Amanda and I cracked up together at that point and took a long breath.

“Paul is a software architect,” I said. “There are tons of employers where you live. He’s going to get a job.”

“I keep telling myself that,” said Amanda,”but there’s so much emphasis on communication skills at work these days. I mean, don’t get me wrong – I work at a hospital, and I communicate all day long. But I think, I hope, we still have room for lovable, curmudgeony people like Paul. I mean, he’s a wonderful person. Our two kids — the ones Charlotte babysits for — adore him. Our older kids are our biological sons. They’re away at college. Our little kids were foster kids with us and we adopted them. They both have special needs. They worship Paul and he feels the same way about them. He’s a wonderful man.”

“Honestly, I don’t want him to change anything he’s doing,” I said. “He has to be himself. What good would it do him to try and be someone else on a job interview? The real Paul is going to come out before long.”

“It’s great to hear you say that,” said Amanda. “I get so worried. I can’t imagine Paul trying to fake it. Once you get to know him, he’s easy to work with and very funny. It’s just that first impression thing.”

“Brilliant geeky guys like your husband make the world go around,” I said. “I live among a gazillion of them in South Boulder, which I call Nerdistan. If I post a query on the neighborhood discussion group to ask why the moon has a colored ring around it, we get twelve responses in nine minutes, each with a different meteorological factoid in it.

You’re right that there’s a lot of talk in business these days about hiring people with high emotional intelligence and we need those folks, but let’s face it, no geeks, no innovation. No experimentation, no scientific discovery, no Next  Big Thing.”

“As long as Paul can get through that HR screen to the hiring manager he does fine,” said Amanda.

“Are you waiting to hear from the people Paul met last week?” I wondered.

“Yes,” she said. “Any suggestions?”

“A polite post-interview thank-you note to the woman Paul met would be nice,” I said. “You can help him compose it.”

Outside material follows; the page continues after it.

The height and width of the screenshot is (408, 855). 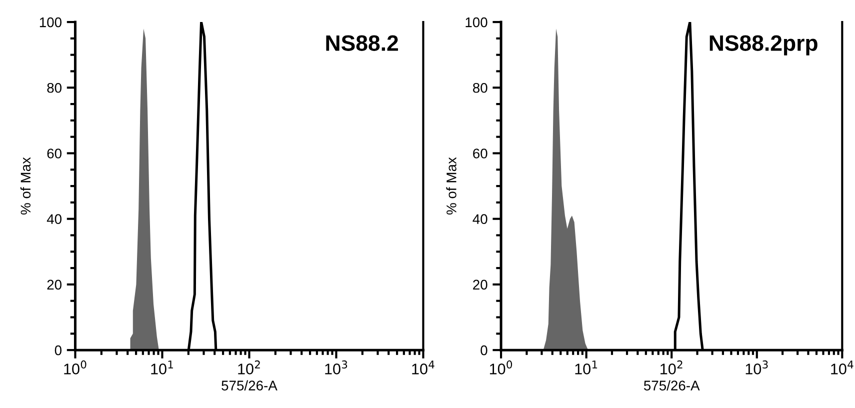 I want to click on text: NS88.2prp, so click(x=764, y=46).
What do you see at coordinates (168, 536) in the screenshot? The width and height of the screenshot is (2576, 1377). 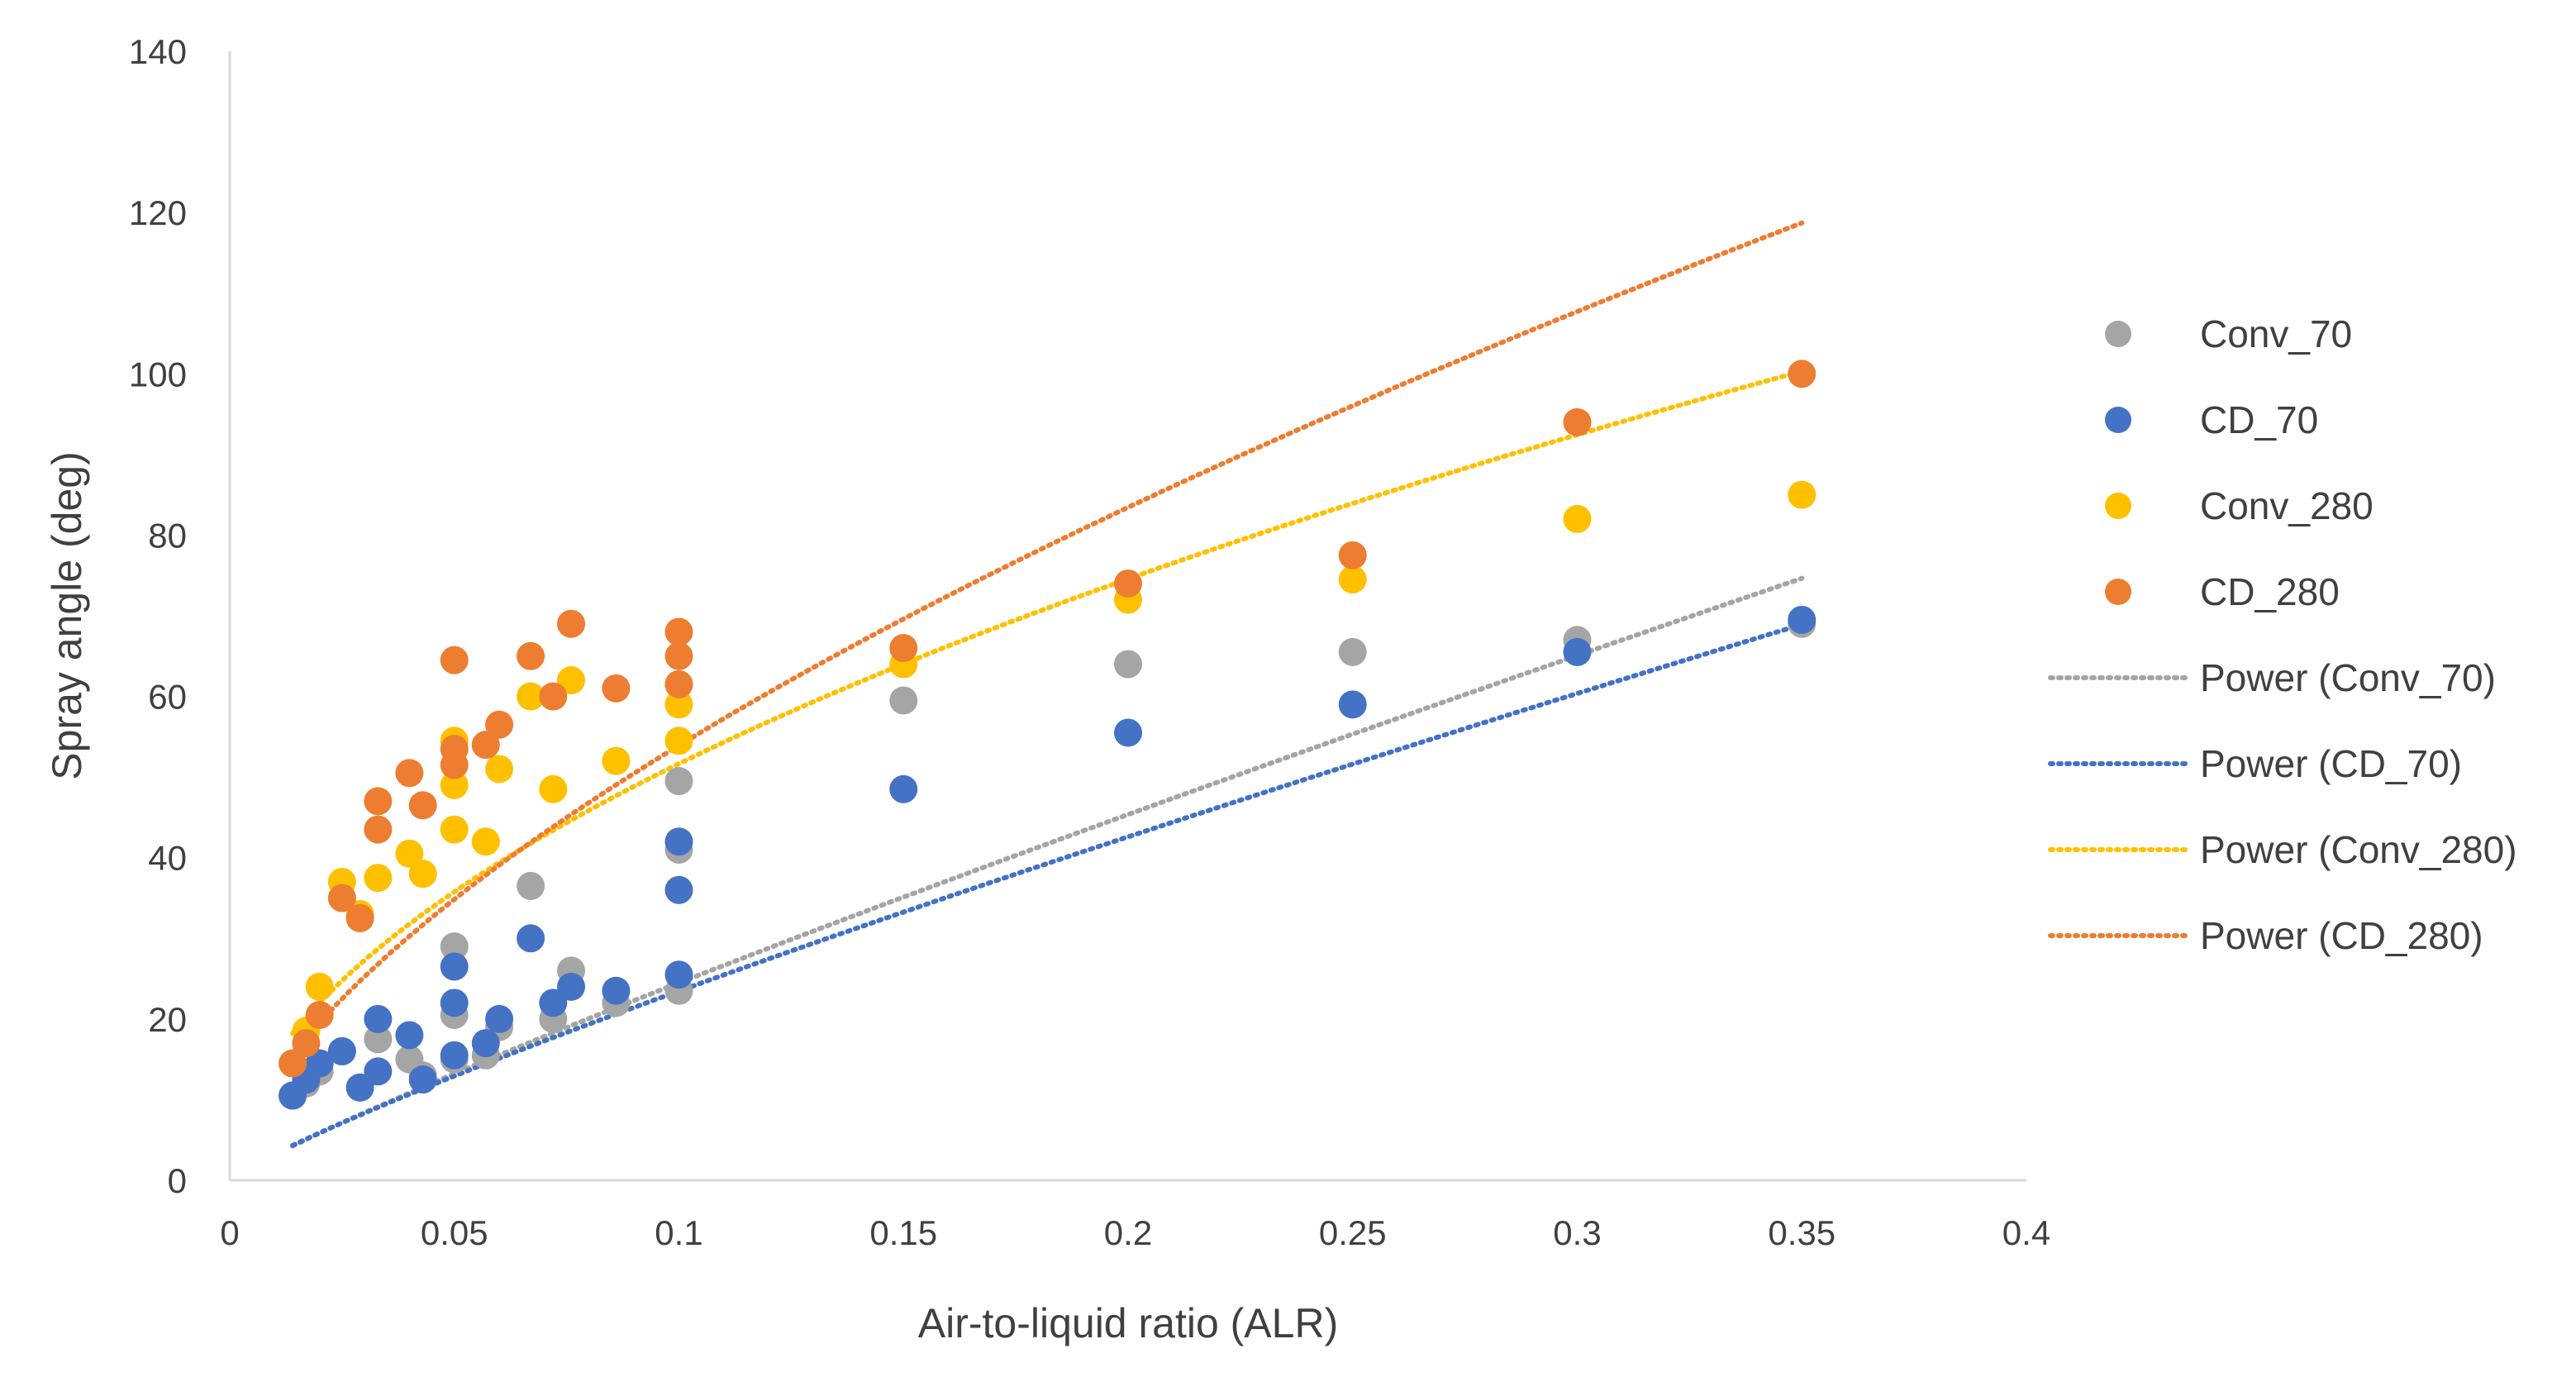 I see `y-tick-label: 80` at bounding box center [168, 536].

Paul wrote the note, got the second interview and got the job. It is a big work world and there is room for — not to mention, a screaming need among employers for — smart, bookish and not-always-socially-attuned people. There is room for and a need for people with Asperger’s and ADHD. There is room for everyone. The key is not to believe anyone who tells you to be someone you’re not just in order to get a job, and to know the value you bring to your next employer.

If they don’t get you, they don’t deserve you, and that goes double for brainiacs whose capabilities aren’t always evident from the first handshake.